Dans le transport maritime mondial, un paradoxe persiste : certains ports accumulent des conteneurs vides tandis que d’autres en manquent pour répondre aux besoins des exportateurs. Cette situation, bien connue du secteur, reflète un déséquilibre structurel des échanges internationaux.
Le Port Autonome de Lomé, principal hub à conteneurs d’Afrique subsaharienne, fait face à cette réalité tout en cherchant à en faire un levier de performance logistique. Le phénomène s’explique par une répartition inégale des flux commerciaux : les pays qui importent davantage qu’ils n’exportent, comme plusieurs États d’Afrique de l’Ouest, se retrouvent avec un excédent de conteneurs vides.
Pour maintenir la fluidité du commerce, les compagnies maritimes doivent organiser le repositionnement de ces conteneurs vers des zones où la demande est forte. Cette opération représente entre 15 % et 25 % des coûts logistiques, ce qui en fait un enjeu majeur pour la compétitivité du secteur.
Des solutions logistiques adaptées
Au Port de Lomé, plusieurs stratégies sont mises en œuvre pour optimiser la gestion des conteneurs vides.
La première est le Street Turn (ou interchange). Cette méthode consiste à transférer directement un conteneur vide d’un importateur vers un exportateur local, sans passer par le port.
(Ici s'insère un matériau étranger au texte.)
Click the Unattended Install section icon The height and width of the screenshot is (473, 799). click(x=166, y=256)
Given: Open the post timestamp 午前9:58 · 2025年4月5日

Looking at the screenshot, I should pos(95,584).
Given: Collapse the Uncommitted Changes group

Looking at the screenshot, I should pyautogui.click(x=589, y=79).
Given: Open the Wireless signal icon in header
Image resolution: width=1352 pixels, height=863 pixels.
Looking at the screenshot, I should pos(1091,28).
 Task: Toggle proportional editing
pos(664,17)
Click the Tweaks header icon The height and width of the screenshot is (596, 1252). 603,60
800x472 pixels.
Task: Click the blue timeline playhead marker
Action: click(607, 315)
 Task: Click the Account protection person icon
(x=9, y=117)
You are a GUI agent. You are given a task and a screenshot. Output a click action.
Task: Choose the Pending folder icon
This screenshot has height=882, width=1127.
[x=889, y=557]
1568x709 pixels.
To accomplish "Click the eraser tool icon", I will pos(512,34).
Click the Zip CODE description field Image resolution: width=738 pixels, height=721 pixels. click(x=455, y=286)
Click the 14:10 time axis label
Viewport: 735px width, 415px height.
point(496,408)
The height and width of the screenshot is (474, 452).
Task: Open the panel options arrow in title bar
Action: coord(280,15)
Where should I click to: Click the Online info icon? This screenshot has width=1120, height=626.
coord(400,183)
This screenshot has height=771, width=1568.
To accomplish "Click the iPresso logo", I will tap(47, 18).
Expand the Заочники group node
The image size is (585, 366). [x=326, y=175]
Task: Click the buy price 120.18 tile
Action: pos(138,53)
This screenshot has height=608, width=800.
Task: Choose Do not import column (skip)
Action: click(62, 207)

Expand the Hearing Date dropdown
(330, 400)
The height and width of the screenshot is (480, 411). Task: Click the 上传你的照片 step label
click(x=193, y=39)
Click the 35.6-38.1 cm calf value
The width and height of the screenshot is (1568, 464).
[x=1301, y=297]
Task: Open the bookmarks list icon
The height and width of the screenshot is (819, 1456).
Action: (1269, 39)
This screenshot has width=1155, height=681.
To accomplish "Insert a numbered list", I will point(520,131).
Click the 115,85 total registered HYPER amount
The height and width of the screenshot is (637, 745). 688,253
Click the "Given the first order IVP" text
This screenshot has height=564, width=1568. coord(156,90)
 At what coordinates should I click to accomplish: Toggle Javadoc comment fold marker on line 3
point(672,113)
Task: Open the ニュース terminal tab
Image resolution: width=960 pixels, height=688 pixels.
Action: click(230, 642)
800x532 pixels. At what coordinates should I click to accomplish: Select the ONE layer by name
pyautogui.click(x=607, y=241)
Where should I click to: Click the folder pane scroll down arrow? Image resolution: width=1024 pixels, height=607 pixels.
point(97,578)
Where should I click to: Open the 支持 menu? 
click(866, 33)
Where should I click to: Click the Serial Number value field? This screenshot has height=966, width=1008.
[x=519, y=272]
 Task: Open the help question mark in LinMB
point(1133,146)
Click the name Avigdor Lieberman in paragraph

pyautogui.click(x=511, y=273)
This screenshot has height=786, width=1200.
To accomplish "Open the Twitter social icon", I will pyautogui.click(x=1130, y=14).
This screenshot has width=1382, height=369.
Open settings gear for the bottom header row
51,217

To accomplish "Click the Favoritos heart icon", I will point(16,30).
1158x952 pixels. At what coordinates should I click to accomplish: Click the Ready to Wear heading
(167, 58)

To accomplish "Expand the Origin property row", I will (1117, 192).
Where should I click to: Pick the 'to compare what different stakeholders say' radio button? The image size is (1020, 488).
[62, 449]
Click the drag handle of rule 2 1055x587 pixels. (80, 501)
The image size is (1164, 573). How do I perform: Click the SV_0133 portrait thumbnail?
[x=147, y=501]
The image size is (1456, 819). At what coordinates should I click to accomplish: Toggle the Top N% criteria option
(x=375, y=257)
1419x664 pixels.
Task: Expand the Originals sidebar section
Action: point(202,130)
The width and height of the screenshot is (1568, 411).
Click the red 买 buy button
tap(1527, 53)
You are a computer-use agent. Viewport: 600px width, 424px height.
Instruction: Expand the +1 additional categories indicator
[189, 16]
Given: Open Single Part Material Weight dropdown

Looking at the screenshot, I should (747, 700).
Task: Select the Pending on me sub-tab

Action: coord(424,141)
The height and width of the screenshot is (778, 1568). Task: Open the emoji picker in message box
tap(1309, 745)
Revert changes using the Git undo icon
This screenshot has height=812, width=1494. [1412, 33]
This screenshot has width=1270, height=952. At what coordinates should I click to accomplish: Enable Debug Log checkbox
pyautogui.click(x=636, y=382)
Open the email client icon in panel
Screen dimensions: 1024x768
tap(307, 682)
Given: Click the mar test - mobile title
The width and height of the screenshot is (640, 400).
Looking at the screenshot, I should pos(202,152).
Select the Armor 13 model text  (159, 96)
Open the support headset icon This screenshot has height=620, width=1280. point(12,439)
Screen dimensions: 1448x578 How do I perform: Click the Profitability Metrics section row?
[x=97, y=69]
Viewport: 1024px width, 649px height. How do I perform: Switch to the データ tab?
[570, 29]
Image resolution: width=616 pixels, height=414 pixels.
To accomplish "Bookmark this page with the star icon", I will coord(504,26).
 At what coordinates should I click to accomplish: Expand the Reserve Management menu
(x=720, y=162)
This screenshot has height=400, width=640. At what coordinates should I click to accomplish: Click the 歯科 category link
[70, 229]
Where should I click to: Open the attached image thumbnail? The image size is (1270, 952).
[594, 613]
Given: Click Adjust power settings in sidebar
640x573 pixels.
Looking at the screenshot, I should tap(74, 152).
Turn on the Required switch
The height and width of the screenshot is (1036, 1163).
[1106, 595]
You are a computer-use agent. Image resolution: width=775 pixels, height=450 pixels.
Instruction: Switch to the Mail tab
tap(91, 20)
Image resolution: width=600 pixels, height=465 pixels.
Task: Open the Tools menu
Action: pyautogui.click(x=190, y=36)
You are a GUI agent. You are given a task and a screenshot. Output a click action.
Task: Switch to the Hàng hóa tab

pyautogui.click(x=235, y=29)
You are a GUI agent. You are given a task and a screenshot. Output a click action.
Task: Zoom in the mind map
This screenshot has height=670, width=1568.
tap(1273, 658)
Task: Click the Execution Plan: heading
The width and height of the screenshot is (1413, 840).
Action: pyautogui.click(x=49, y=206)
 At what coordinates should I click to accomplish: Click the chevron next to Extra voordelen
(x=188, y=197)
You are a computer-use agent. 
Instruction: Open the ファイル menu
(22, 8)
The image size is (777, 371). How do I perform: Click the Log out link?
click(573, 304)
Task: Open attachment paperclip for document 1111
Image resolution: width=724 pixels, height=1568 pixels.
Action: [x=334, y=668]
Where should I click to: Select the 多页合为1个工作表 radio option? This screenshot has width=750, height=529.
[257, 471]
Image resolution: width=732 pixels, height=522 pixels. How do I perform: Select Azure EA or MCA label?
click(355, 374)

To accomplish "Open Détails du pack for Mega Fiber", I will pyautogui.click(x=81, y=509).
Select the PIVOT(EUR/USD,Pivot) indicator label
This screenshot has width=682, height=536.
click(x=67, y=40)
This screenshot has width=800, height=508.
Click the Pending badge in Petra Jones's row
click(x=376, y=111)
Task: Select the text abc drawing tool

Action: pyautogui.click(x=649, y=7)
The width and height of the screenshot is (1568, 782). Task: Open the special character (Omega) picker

Elle permet de réduire les trajets inutiles, les coûts de transport et l’empreinte carbone.
La seconde approche repose sur le leasing de conteneurs. Les armateurs louent leurs équipements auprès de sociétés spécialisées, ce qui leur permet de mieux ajuster l’offre à la demande à l’échelle mondiale. Ce modèle « asset-light » améliore la flexibilité et limite les immobilisations coûteuses.
Une gestion intégrée et digitalisée
Au-delà de ces solutions, le port applique un processus rigoureux de gestion des conteneurs. Chaque unité est inspectée à son retour, réparée si nécessaire selon les normes internationales, puis remise en circulation. Cette démarche garantit un parc fiable et conforme aux exigences des opérateurs.
Par ailleurs, le port s’appuie sur des systèmes numériques avancés pour suivre en temps réel les mouvements des conteneurs, anticiper les besoins et optimiser les flux logistiques. Cette digitalisation renforce son efficacité opérationnelle et sa capacité d’adaptation.
Un enjeu stratégique pour la région
Pour le Port Autonome de Lomé, la gestion des conteneurs vides dépasse la simple logistique. Elle constitue un élément clé de sa compétitivité et de son ambition de devenir une référence portuaire en Afrique.
Avec un objectif de 2,7 millions d’EVP à l’horizon 2027 et un rôle central dans l’approvisionnement des pays enclavés du Sahel, la maîtrise de ces flux est essentielle. Elle conditionne non seulement la performance du port, mais aussi la fluidité du commerce régional et international.